What to produce -> Go through the entries below and count the lines where the word "computer" appears; give only the count.

(Stored data)
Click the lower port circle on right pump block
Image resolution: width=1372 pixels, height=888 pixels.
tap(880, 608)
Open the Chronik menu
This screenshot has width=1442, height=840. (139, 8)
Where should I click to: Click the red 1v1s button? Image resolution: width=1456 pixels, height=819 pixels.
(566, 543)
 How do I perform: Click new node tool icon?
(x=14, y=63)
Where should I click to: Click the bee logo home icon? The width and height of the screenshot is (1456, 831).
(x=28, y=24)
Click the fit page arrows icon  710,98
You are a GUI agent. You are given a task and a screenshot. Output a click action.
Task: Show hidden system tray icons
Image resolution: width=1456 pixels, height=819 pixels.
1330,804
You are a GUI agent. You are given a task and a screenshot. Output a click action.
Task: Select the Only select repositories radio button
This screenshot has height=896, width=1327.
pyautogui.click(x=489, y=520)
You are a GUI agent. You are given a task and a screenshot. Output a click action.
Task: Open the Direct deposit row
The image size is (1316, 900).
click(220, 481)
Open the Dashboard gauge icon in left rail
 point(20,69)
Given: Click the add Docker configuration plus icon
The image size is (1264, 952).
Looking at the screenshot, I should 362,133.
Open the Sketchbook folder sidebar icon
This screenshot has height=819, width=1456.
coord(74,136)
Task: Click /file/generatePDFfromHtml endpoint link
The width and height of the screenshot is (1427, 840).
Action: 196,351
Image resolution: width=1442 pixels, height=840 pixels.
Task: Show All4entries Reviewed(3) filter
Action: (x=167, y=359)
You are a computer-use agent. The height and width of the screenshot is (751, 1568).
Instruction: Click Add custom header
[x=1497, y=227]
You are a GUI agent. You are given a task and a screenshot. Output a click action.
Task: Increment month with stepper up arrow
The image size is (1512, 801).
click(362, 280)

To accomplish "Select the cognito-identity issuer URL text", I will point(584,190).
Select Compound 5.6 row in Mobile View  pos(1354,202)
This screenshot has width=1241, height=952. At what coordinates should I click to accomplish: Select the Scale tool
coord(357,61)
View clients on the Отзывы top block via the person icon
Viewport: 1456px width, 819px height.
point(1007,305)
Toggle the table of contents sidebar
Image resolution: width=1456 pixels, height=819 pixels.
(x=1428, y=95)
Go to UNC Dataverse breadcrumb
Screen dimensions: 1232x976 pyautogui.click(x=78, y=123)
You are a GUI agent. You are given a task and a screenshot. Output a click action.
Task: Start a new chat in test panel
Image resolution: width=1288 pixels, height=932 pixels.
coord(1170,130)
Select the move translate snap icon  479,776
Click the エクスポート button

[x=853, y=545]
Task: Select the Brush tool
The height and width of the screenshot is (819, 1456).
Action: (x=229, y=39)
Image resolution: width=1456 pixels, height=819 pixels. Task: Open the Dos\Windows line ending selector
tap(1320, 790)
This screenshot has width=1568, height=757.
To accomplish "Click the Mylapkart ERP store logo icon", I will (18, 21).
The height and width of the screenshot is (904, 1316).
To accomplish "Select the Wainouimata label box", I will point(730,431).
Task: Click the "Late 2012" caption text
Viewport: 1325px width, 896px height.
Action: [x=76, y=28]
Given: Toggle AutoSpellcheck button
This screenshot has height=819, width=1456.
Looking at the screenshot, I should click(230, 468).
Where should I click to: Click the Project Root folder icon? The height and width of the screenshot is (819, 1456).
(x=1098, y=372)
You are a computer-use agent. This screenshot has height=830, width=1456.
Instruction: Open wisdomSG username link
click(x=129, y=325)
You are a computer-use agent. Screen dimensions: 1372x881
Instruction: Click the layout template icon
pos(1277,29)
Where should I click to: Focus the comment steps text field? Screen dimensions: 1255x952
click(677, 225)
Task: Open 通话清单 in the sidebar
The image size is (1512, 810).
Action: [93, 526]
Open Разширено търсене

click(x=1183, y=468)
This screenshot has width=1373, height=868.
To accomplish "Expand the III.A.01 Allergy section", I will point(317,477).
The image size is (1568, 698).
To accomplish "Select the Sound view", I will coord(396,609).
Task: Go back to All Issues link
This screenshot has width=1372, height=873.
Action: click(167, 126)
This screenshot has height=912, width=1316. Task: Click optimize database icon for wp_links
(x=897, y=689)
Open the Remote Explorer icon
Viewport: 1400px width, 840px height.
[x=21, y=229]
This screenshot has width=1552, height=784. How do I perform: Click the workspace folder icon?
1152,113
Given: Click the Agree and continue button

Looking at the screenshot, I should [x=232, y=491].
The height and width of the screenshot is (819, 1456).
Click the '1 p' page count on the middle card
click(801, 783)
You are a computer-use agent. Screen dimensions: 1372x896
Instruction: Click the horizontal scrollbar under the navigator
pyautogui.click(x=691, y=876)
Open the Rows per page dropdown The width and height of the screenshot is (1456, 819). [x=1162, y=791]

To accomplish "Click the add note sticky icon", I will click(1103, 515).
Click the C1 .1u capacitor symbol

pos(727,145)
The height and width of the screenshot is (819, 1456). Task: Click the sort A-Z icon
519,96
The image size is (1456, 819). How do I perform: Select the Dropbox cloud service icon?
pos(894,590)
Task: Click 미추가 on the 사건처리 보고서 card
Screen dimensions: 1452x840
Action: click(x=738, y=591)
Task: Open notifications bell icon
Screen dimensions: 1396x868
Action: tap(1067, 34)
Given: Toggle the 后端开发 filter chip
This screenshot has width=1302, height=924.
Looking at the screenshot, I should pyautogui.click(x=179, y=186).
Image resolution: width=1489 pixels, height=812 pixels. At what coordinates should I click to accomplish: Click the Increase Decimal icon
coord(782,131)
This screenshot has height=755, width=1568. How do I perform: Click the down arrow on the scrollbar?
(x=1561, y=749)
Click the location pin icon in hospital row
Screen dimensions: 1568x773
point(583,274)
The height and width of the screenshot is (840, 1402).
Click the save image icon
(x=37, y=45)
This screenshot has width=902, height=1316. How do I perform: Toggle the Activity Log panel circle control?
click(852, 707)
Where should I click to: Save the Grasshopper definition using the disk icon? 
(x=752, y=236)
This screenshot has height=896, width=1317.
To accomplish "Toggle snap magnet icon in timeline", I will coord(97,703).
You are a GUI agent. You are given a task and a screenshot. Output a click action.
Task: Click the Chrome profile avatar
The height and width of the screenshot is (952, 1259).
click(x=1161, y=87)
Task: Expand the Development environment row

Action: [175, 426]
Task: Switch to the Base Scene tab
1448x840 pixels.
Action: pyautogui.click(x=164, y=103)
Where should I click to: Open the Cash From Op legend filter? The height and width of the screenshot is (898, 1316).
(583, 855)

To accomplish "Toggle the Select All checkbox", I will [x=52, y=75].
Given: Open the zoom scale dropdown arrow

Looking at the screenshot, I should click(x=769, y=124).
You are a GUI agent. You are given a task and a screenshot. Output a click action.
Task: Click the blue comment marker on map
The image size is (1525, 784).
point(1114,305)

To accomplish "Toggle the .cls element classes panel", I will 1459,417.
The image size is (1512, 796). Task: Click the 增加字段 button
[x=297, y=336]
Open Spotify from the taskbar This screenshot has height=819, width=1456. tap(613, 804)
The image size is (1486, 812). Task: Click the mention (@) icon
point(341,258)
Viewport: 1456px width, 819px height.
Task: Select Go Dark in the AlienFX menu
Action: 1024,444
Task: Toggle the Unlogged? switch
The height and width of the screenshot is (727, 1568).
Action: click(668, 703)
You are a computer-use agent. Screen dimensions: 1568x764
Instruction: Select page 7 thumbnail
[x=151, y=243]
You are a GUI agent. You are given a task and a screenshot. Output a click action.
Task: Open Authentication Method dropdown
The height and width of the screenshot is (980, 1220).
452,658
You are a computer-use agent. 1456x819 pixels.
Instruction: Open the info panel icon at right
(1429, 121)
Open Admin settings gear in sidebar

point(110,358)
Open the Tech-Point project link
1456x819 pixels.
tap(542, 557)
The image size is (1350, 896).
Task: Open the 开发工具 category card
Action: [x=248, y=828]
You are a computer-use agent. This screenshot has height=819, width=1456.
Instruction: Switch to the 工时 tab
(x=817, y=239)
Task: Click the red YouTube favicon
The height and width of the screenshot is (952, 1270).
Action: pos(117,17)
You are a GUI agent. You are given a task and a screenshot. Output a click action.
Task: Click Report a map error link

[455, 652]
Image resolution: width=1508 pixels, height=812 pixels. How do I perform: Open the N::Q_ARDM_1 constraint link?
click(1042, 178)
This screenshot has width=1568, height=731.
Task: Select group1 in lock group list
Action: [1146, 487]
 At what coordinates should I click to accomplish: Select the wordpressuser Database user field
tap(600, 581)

Response to the exercise -> 7